**Required action:**
Each line below from the line with "Task: Play the" to the line with "787x370 pixels. How" must be copied exactly, including those two, and no picture may appear in the copy.

**Data extracts:**
-- Opening Marker --

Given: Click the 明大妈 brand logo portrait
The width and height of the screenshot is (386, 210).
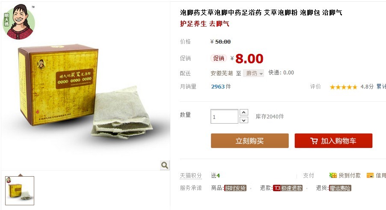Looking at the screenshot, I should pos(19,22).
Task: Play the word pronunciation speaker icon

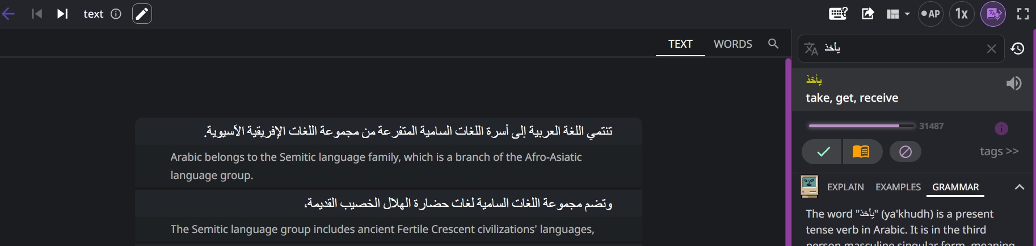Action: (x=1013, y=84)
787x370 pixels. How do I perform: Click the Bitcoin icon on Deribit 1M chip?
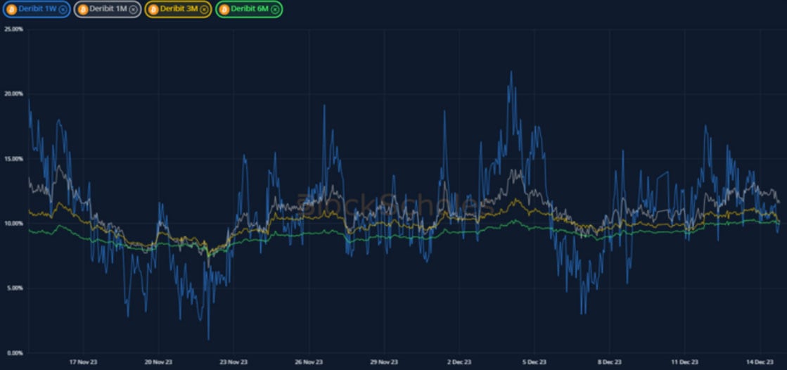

-- Closing Marker --
-- Opening Marker --

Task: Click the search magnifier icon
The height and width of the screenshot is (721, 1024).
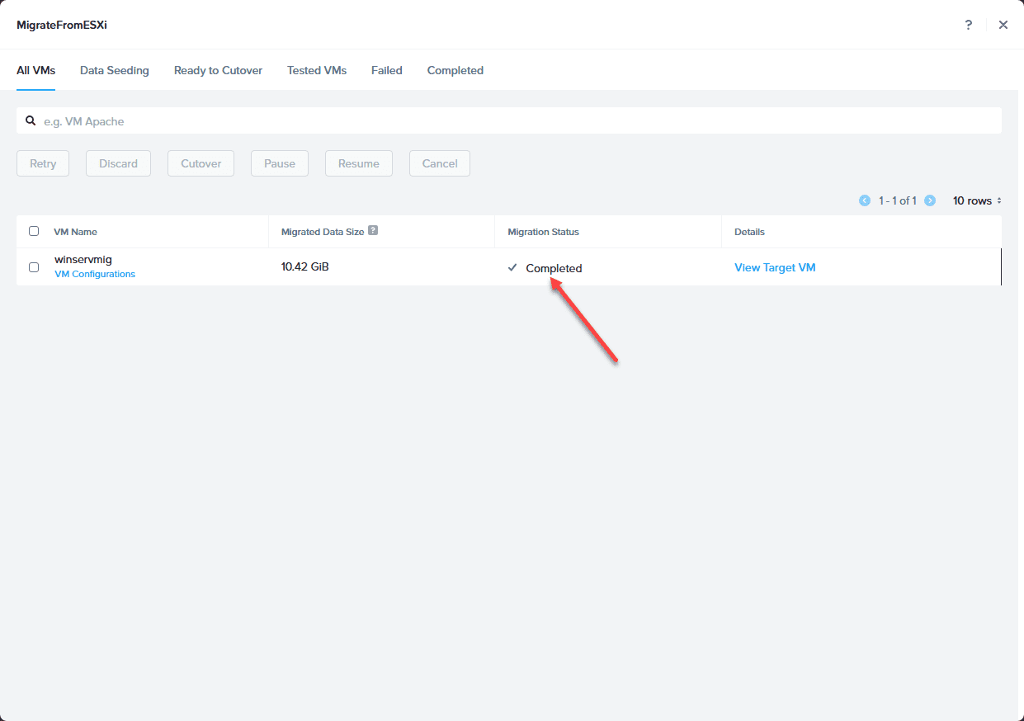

-- Closing Marker --

**Result of this exercise:**
Task: Play the word pronunciation speaker icon

Action: (x=1013, y=84)
787x370 pixels. How do I perform: Click the Bitcoin icon on Deribit 1M chip?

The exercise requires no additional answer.